OpenAI to Advance AI Ethics with a Focus on Controlling Superintelligent Systems

Just after Sam Altman left and came back to OpenAI with subsequent reshuffling, OpenAI’s Superalignment team has continued to make significant strides in addressing the challenges of controlling superintelligent AI systems.

While Altman’s exit generated substantial attention, the Superalignment team, led by OpenAI co-founder Ilya Sutskever, remains focused on the critical task of steering and governing AI systems with intelligence surpassing that of humans.

During an interview at NeurIPS, the annual machine learning conference, members of the Superalignment team – Collin Burns, Pavel Izmailov, and Leopold Aschenbrenner – discussed OpenAI’s latest efforts to ensure the responsible behavior of AI systems. The team, formed in July, specifically aims to develop frameworks for regulating and governing superintelligent AI systems, which possess intelligence far beyond human capabilities.

Collin Burns highlighted the current limitation in aligning models that are smarter than humans, stating, “Today, we can basically align models that are dumber than us, or maybe around human-level at most. Aligning a model that’s actually smarter than us is much, much less obvious — how we can even do it?”

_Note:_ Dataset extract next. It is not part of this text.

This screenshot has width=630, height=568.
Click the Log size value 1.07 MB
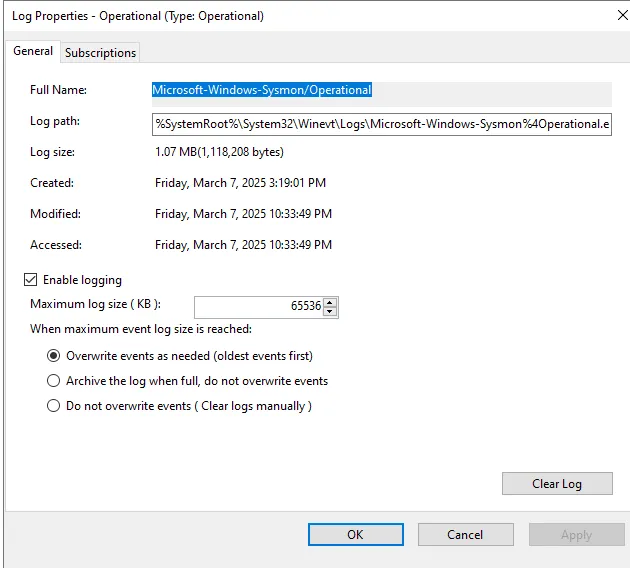(219, 152)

Despite recent organizational changes and controversy surrounding Altman’s departure, Ilya Sutskever continues to lead the Superalignment team. The team acknowledges the skepticism surrounding the concept of superalignment within the AI research community, with some considering it premature or a distraction from pressing regulatory issues.

The Superalignment team is working on building governance and control frameworks applicable to future powerful AI systems. The approach involves using a weaker AI model (e.g., GPT-2) to guide a more advanced model (GPT-4) in the desired directions, thereby ensuring the alignment of AI behavior with human intent.

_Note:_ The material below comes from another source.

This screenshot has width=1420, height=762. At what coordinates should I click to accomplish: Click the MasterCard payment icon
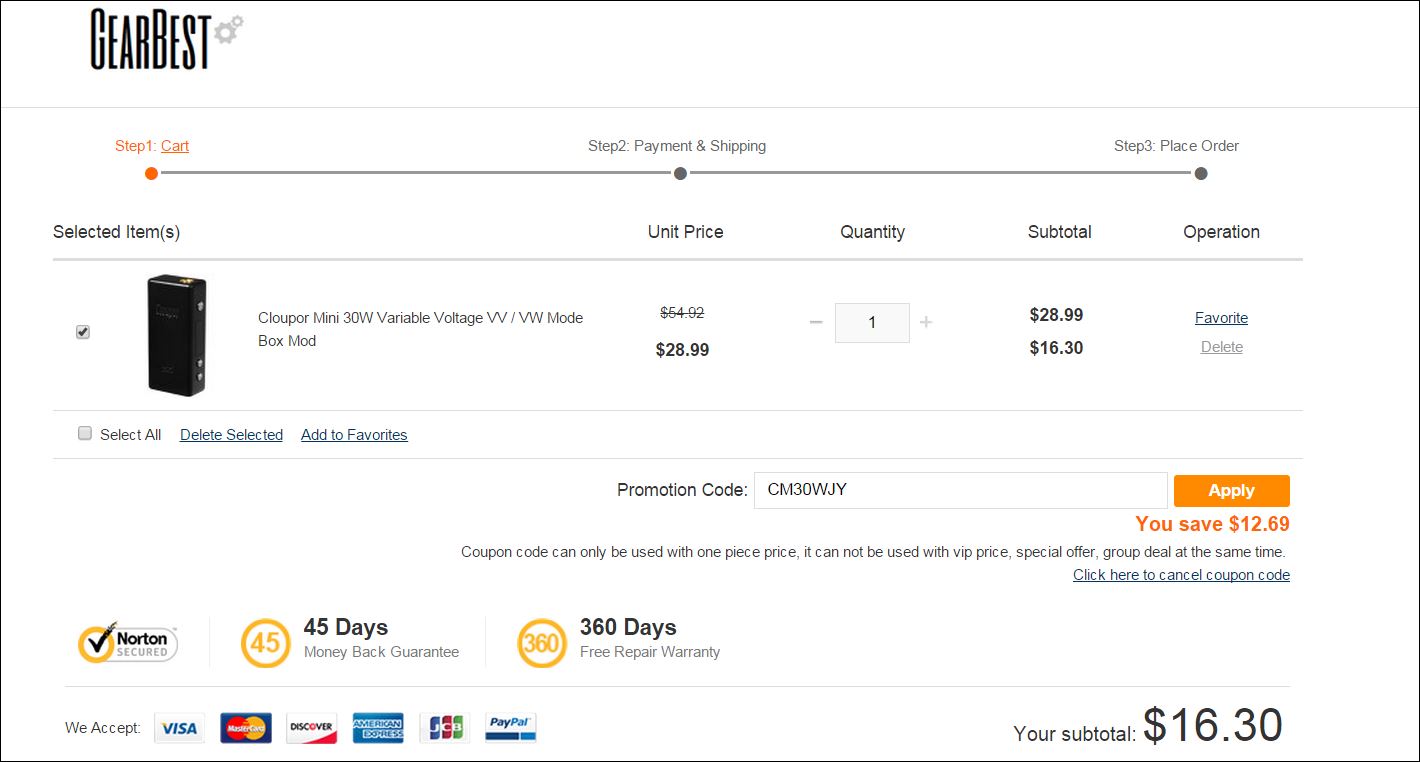point(245,728)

Addressing concerns about transparency and accessibility, the Superalignment team emphasizes that OpenAI’s research, including code, and the work of grant recipients will be shared publicly. The team views this commitment as essential to their mission of ensuring the safety and benefit of AI for humanity.

To further advance their research and encourage collaboration, OpenAI is launching a $10 million grant program dedicated to superintelligent alignment. The program, supported in part by former Google CEO Eric Schmidt, aims to fund technical research from academic labs, nonprofits, individual researchers, and graduate students. OpenAI also plans to host an academic conference on superalignment in early 2025 to share and promote the work of grant recipients.